Professor Adam Bartoszek from the Institute of Sociology at the University of Silesia in Katowice discusses in his article the mechanisms of directing processes and social groups in today’s world. The essay will be published in a special publication on the occasion of the 19th edition of the festival.

Directing social processes and groups

Society is today viewed as the realm of increasingly great risk due to the lack of personal control over events that often negate the ethical rules of conduct or endanger our relationships with others. Safety threats are heightened by the increasingly widespread virtualization of online communication, networked monitoring of the activity by the individuals within social space, which comes with a flood of information and chaotic stimuli. Even contemporary education and culture are not capable of making sense of and following them[i]. Psychological concerns about hidden social manipulation are on the rise. Such concerns stem from the popular fantasies of how effective social engineering can be in influencing certain social groups, whose members, or their attitudes, might be profiled by specialists who have the knowledge of social influence mechanisms. Such anxieties are quite widespread, as shown by the many people who expect, among others, sociologists to develop scripts that would help them affect human motivations or marketing stimuli that would trigger desired behaviours. Throughout my career, I have had several enquiries of this kind: I was requested to develop social engineering techniques to influence various groups and communities getting in the way of investors’ or administrators’ intentions in a given local community. Those who made those requests, however, usually had no extensive knowledge about a given community, or they had no valuable ideas or motivation to directly communicate their offer to their customers or electorate.
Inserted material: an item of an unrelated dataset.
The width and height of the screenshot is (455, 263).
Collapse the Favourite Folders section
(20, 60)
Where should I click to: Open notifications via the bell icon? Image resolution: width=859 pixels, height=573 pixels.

Dreams of ‘great dictators’

The desire to control social groups and direct their behaviour is not typical of naive manipulators, only. It has also been the driving force behind great philosophers’ and scholars’ endeavours. Just think of Aristotle’s drive to bring up intelligent, virtuous Alexander the Great[ii] or the outstanding public speaking skills of Cicero, which did not help him gain the expected control over the course of events and political situation[iii]. It was easier for Plato to design his vision of an ideal state[iv] and for others to create the visions of happy islands such as Utopia, although Thomas More[v], the originator of this concept, ended up on the scaffold for the moral critique of his king’s rule. Hence, although the sages could not exert effective influence on the rulers and the direction of political systems, they continued to furnish the ideas to improve them. Modern science seemed to have facilitated progress in that regard, and its empirical methods provided the foundation for the inquiry into the laws of social institutions in order to remedy them. The father of sociology Auguste Comté defined the concept of social engineering as a positive theory used to alter the collective behaviour for the sake of human progress. He believed in the power of science, expected to change collective behaviour through the knowledge of benefits stemming from cooperation and of the social consequences of competition, underpinned by selfish motivations. Interestingly, in order to make this transformation happen, the state would ‘direct’ a religious cult of the power of mind and science within the church of humanity. The cult legitimized the need to substitute the institutions of the theological Church and its priests with scholars and turn the citizens into a community based on rational knowledge so as to incorporate progressive principles of science into social life[vi].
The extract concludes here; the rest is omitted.